There are a few famous dishes in my mom's repertoire. Her beef stew, for example, is legendary among me and my sisters because my mom's recipe is practically her catch phrase-- "oh, it's so easy! 1 chopped potato, a handful of baby carrots, some chunks of beef, a can of onion soup and a can of tomato soup. Put it in the oven and bake for an hour at 350!" One day when I write my mom into my hilarious TV pilot about growing up in a zany single-parent home and it gets picked up by FOX, the promo will be a supercut of my mom saying "bake for an hour at 350!"

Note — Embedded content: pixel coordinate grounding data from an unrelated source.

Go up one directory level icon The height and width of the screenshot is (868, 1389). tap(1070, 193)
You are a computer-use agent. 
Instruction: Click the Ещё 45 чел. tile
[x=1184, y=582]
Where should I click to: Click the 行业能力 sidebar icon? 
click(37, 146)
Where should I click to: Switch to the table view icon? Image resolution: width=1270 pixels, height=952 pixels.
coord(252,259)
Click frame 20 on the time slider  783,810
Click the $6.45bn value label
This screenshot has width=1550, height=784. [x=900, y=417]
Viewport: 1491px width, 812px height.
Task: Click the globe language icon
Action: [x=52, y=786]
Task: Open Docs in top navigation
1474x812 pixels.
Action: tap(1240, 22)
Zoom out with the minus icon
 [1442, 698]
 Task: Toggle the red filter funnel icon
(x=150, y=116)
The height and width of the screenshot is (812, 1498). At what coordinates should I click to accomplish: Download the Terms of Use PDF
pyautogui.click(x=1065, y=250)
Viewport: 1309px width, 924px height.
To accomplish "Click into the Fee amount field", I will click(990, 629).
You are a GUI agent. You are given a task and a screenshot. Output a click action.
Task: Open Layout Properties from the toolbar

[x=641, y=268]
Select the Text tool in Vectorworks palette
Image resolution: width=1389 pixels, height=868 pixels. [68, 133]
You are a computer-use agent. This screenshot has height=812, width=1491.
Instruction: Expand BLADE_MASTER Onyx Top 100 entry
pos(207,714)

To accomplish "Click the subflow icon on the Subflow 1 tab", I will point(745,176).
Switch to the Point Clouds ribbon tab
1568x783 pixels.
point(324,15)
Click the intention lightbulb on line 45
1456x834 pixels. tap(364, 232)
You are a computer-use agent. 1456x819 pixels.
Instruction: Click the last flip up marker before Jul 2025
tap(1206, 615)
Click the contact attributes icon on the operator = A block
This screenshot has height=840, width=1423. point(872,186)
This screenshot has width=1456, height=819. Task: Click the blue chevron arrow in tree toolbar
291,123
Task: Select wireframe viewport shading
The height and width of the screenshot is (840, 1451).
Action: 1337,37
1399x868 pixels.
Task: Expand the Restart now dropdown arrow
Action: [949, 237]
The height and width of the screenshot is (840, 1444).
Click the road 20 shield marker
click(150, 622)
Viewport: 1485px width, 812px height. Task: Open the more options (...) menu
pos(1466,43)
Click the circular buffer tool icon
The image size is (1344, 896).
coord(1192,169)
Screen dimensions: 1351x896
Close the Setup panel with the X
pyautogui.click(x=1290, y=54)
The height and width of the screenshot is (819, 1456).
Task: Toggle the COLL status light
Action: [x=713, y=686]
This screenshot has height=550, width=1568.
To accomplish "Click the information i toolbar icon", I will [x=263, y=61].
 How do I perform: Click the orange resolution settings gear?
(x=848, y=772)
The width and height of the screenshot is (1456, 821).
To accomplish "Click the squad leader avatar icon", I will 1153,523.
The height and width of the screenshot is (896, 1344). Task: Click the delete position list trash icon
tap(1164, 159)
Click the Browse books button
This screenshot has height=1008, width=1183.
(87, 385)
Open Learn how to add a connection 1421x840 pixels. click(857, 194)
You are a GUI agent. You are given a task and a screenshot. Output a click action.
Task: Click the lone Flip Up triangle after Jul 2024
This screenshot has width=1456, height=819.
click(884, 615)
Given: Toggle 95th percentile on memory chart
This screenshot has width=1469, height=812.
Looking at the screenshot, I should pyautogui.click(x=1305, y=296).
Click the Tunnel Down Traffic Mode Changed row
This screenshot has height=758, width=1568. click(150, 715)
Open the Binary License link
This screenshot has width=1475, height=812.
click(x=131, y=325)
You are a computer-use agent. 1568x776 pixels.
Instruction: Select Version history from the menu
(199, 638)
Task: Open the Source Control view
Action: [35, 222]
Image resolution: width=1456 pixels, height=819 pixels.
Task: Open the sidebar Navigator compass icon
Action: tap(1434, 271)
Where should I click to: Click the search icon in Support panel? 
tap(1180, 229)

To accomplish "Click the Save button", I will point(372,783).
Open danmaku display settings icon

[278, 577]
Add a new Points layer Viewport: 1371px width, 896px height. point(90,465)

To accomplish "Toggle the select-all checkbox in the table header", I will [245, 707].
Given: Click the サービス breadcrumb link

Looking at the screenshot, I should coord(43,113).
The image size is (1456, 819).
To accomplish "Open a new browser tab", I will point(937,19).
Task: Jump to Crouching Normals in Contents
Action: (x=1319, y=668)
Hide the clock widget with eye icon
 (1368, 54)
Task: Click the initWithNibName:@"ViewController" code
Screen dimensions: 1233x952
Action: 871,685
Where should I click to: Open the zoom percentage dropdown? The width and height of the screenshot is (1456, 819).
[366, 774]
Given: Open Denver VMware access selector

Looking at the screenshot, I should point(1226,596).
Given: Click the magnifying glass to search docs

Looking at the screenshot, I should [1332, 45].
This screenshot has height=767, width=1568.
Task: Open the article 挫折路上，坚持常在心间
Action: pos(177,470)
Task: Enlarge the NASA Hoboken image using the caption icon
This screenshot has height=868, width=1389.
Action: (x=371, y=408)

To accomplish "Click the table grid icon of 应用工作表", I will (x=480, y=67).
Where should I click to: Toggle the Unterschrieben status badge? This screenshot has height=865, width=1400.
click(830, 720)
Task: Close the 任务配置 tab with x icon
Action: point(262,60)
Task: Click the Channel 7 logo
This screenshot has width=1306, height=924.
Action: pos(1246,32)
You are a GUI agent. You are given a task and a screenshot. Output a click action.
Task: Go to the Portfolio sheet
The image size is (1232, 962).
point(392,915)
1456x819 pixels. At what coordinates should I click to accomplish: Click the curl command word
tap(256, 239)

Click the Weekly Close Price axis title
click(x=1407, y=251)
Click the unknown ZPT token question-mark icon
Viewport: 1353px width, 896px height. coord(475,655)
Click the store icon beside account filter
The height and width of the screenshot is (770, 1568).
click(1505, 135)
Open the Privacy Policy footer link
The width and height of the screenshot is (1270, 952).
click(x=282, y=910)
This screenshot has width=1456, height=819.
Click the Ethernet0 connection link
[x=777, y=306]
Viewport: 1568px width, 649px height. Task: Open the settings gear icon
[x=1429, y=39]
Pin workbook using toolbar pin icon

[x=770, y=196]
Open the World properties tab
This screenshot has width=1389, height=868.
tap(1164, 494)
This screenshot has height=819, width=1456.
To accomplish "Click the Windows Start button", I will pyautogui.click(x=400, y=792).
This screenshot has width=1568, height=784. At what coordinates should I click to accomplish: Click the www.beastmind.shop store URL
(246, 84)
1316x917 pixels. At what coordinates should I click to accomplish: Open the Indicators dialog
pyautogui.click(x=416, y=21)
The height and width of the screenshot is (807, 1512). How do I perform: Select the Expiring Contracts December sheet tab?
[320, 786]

My mom's banana bread is also famous among me and my siblings. Why? Another one of my mom's cooking tips is, when baking, always add way more chocolate than the recipe calls for. And another mix-in can't hurt. My mom's banana bread batter more closely resembles a Coldstone GOTTA HAVE IT, filled with tasty morsels, than most other moms' banana bread batters. Because her banana bread recipe is 90% chocolate, bananas, and walnuts and only 10% of the stuff that holds banana bread together, actually baking the "bread" was practically useless. Never one for heroics, she'd simply underbake it; the oven was mostly just an instrument for melting the chocolate-- and it was awesome. My mom's banana bread was never tipped out of the bread pan, but instead was eaten with a spoon by my and my sisters straight from it.
As for my own banana bread, I'd read a tip (and, d'oh! I can't remember where I saw this. If anybody else read this article, please forward!) that the trick to any quick bread is that the 3 key ingredients (flour, sugar and oil) should be added in a 3:2:1 ratio. I also definitely recommend using oil over butter. It might be very '50s housewife of me, but it keeps the cake so moist! I've yet to master my mom's technique, but this recipe serves me well. My mom's stamp is definitely there, though. Lots of chocolate and-- you guessed it-- bake for an hour at 350! Now, get to baking before it gets too hot to use your oven.
Chocolate Banana Bread
3 or 4 very ripe bananas 1/2 cup vegetable oil 1 egg Pinch of salt 1 cup sugar (can be reduced to 3/4 if you're using a ton of chocolate, like me!) 1 tsp vanilla 1 tsp baking soda 1 1/2 cups all purpose flour 3/4 cup semisweet chocolate chips (or, y'know, MORE)
1. Preheat oven to 350 degrees. Grease bread pan and set aside. Peel bananas and place in mixing bowl. Mash with a fork. Once mashed, add oil and stir to combine.
2. Then add egg, salt, sugar, vanilla and baking soda and stir well to combine.
3. Last, add in flour and chocolate chips and stir JUST until incorporated. A few flour clusters here-or-there isn't terrible either. Really just limit yourself to 10-15 strokes and then put the spoon down!
4. Pour into bread pan (I use a 1 1/2 lb pan) and bake for 1 hour. When done, remove from oven and let cool before slicing and serving!